_AIM_
Could you put the lines of the material from the line with "Screen dimensions: 1328x896" through the line with "Action: tap(405, 79)", both included, into a JSON list of strings, one string per line with blank lines skipped? Leave the pictures out of your answer.

* START PROVIDED RECORDS *

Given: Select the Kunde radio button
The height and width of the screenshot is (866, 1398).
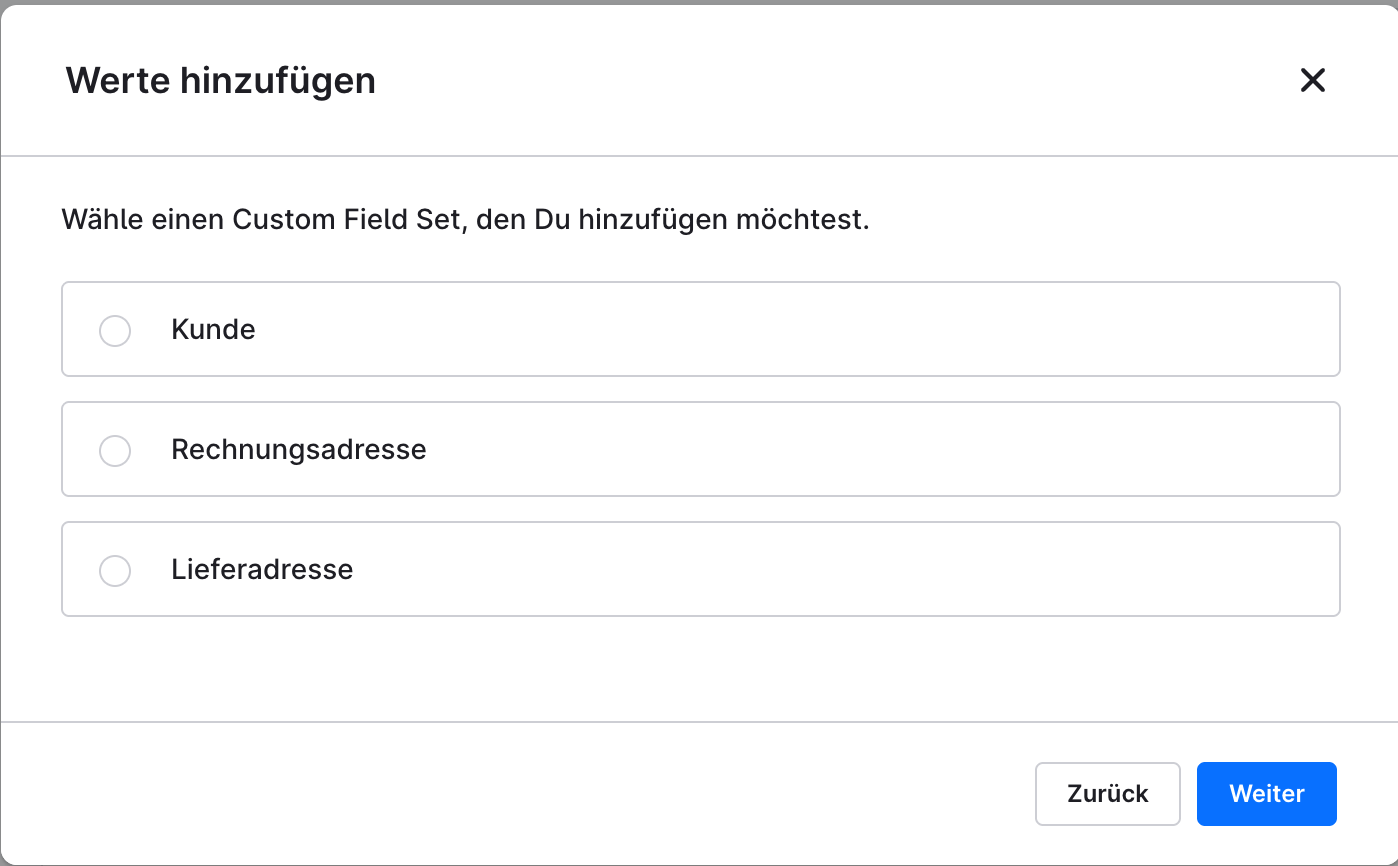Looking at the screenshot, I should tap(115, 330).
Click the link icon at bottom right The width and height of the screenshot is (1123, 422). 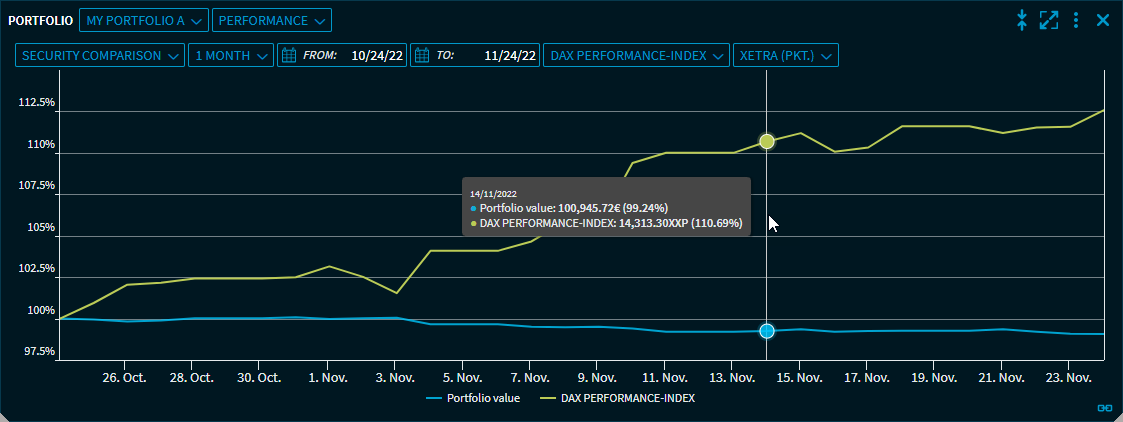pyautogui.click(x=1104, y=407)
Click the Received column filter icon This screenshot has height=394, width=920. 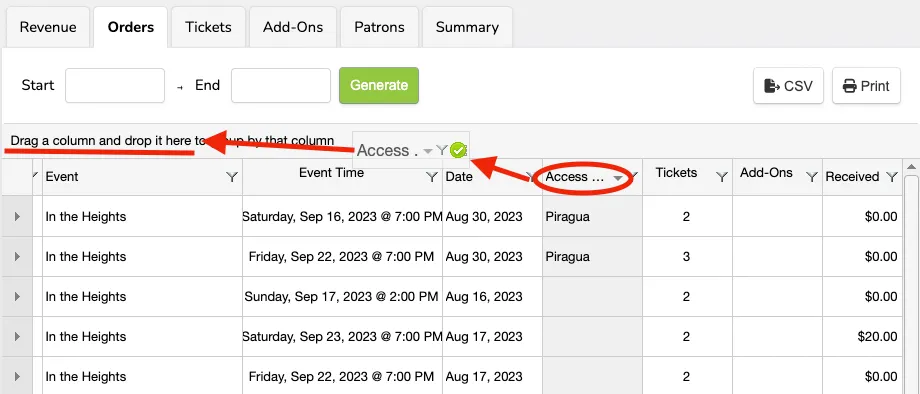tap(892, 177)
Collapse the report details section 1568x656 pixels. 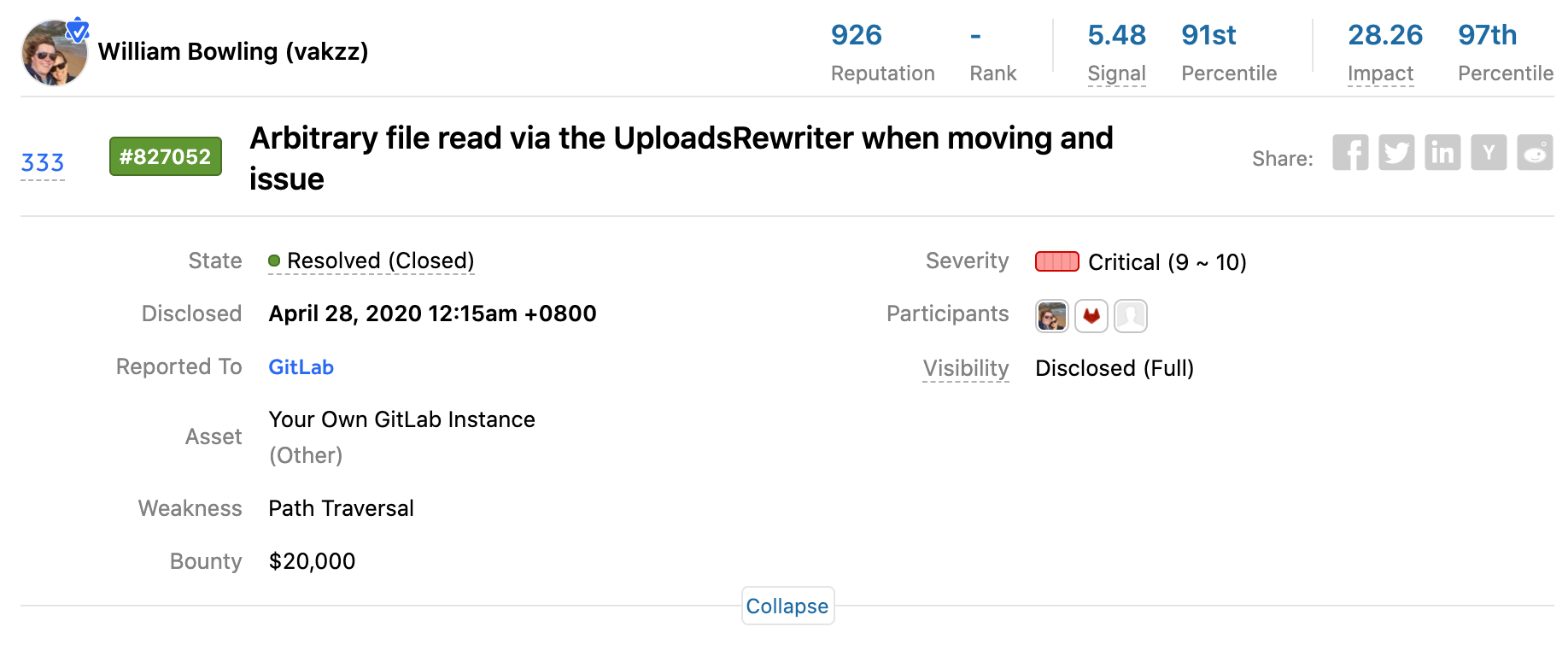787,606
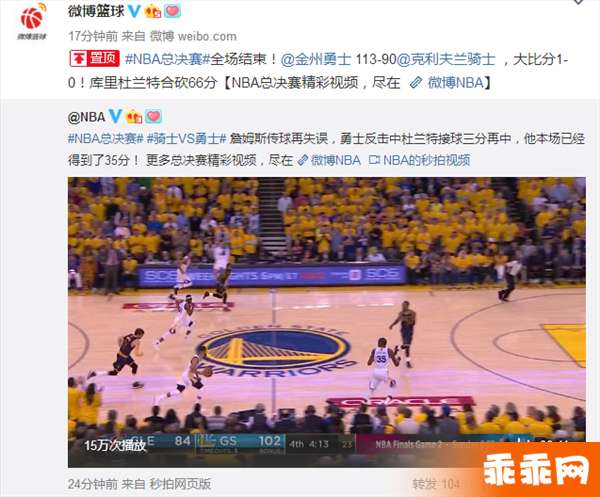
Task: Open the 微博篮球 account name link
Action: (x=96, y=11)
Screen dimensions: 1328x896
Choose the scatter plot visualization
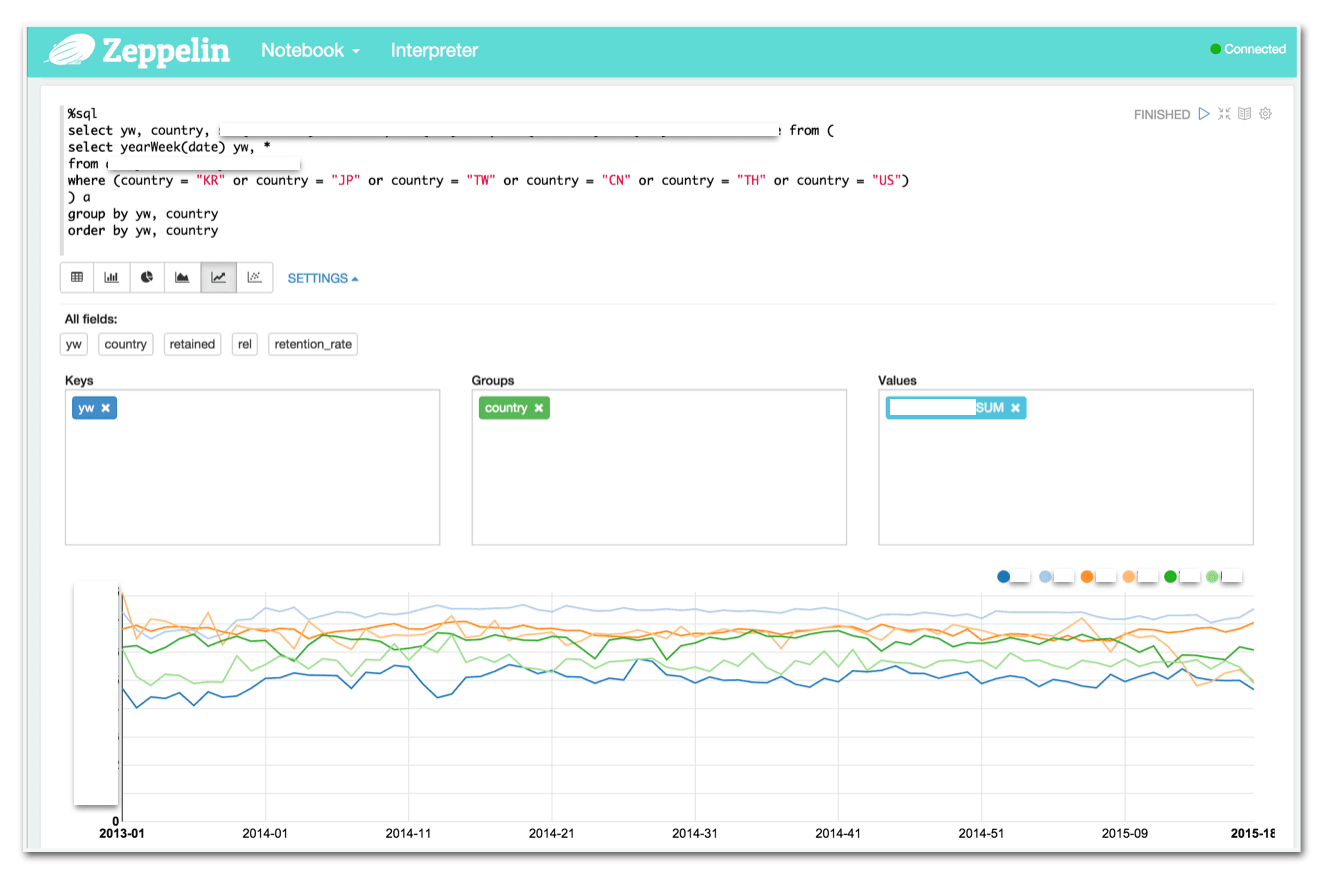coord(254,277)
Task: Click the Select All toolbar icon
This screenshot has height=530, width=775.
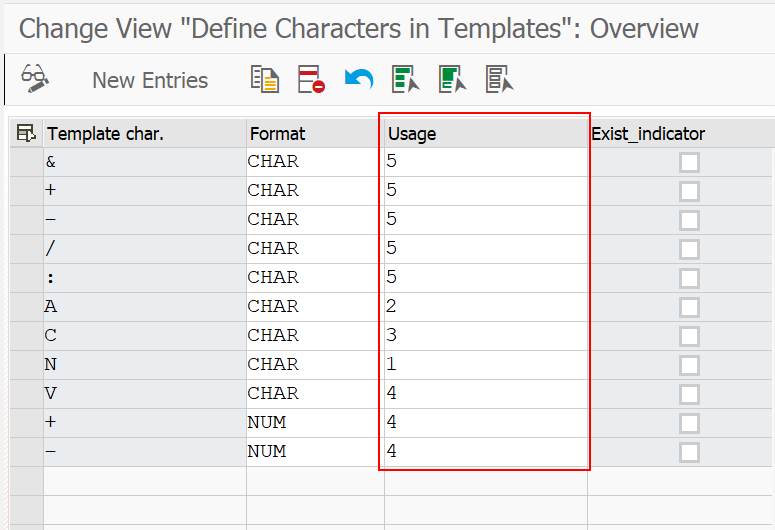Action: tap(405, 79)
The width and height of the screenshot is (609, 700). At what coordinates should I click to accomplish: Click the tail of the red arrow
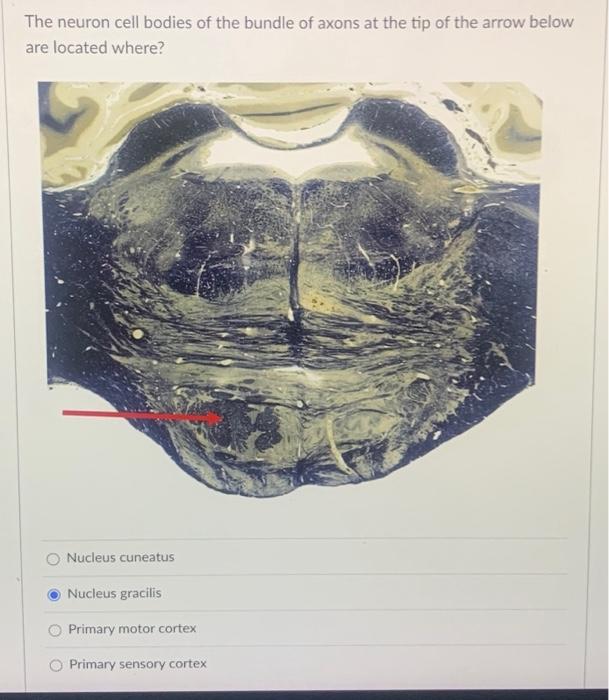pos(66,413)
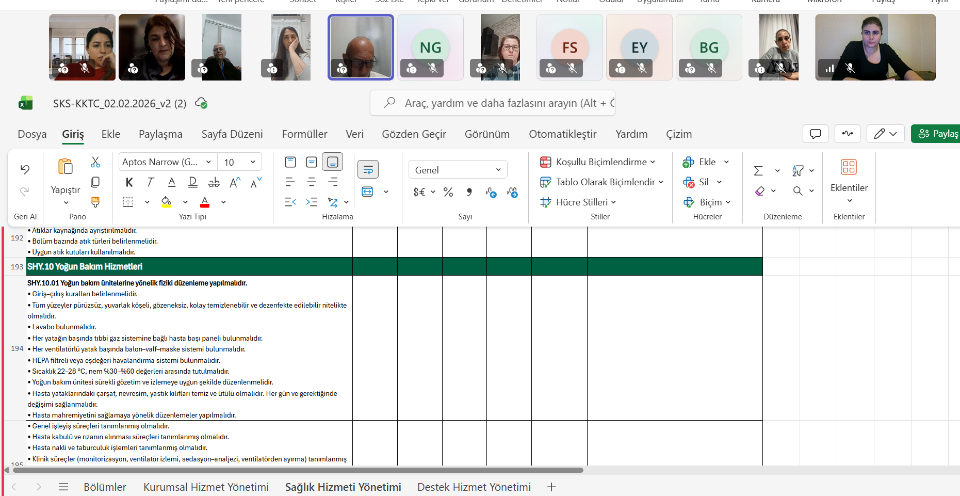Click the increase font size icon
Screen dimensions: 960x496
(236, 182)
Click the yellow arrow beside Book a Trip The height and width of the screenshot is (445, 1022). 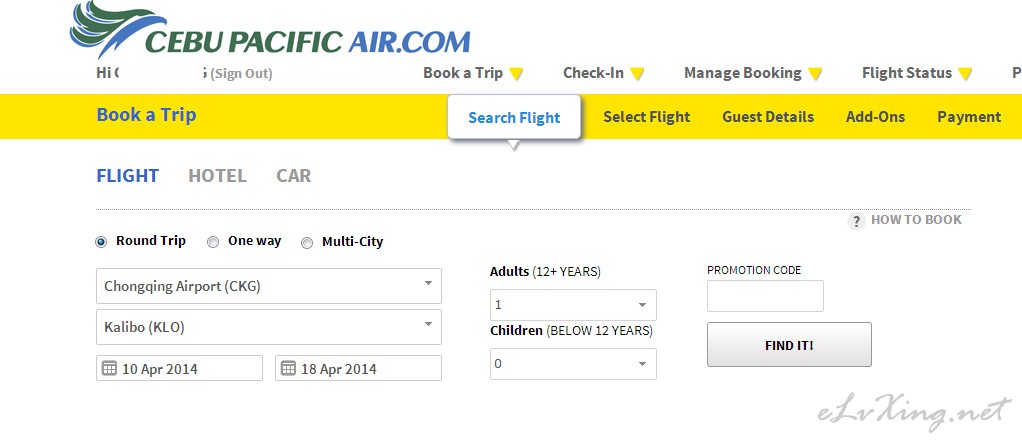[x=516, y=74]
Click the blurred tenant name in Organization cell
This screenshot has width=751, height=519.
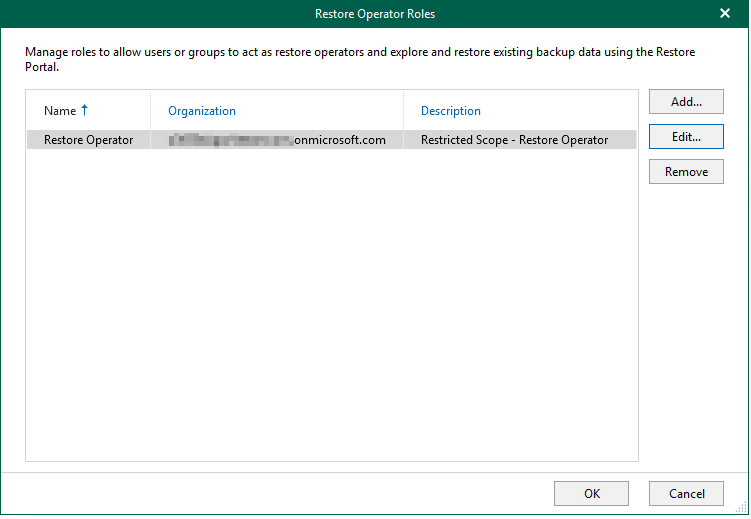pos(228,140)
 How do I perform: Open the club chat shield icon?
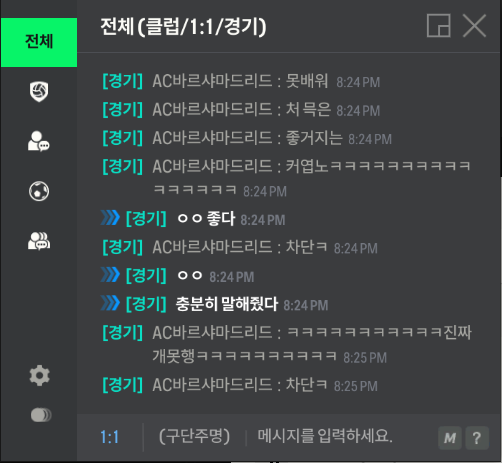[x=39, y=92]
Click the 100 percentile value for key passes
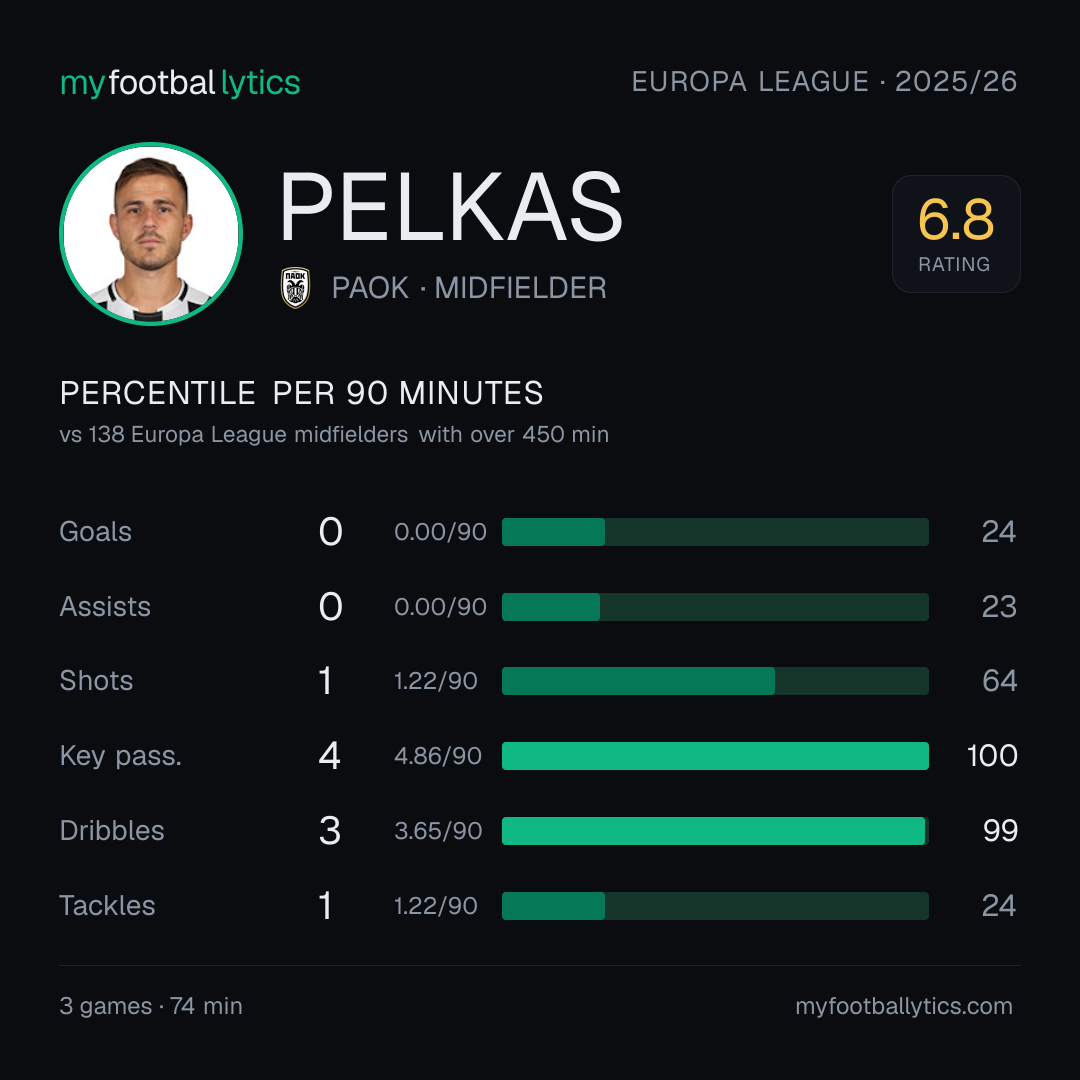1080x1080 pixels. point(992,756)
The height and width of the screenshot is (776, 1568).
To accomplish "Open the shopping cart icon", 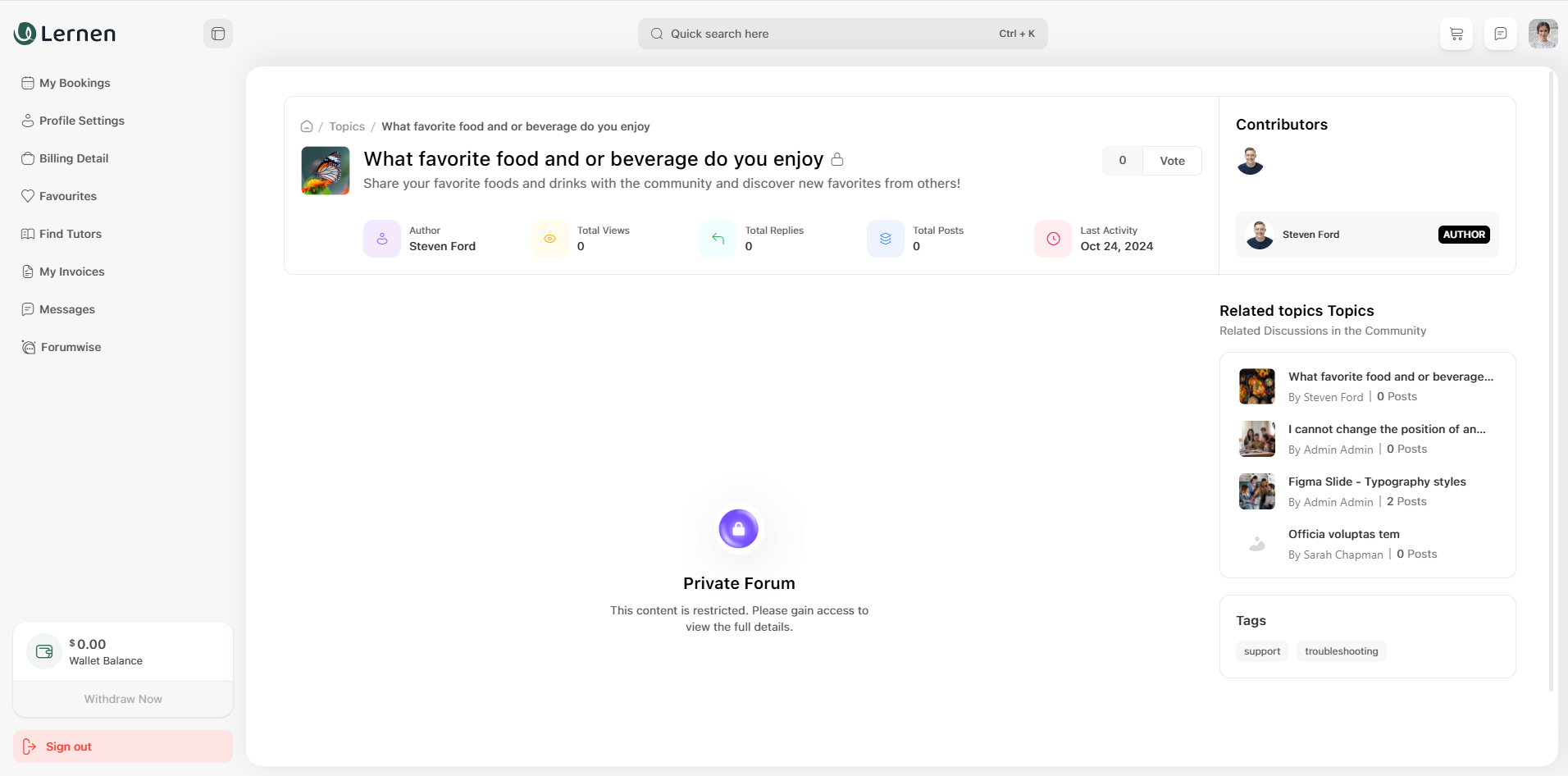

* END PROVIDED RECORDS *

_ANSWER TO THIS EXERCISE_
[
  "Screen dimensions: 1328x896",
  "Choose the scatter plot visualization",
  "coord(254,277)",
  "Task: Click the Select All toolbar icon",
  "This screenshot has height=530, width=775.",
  "Action: tap(405, 79)"
]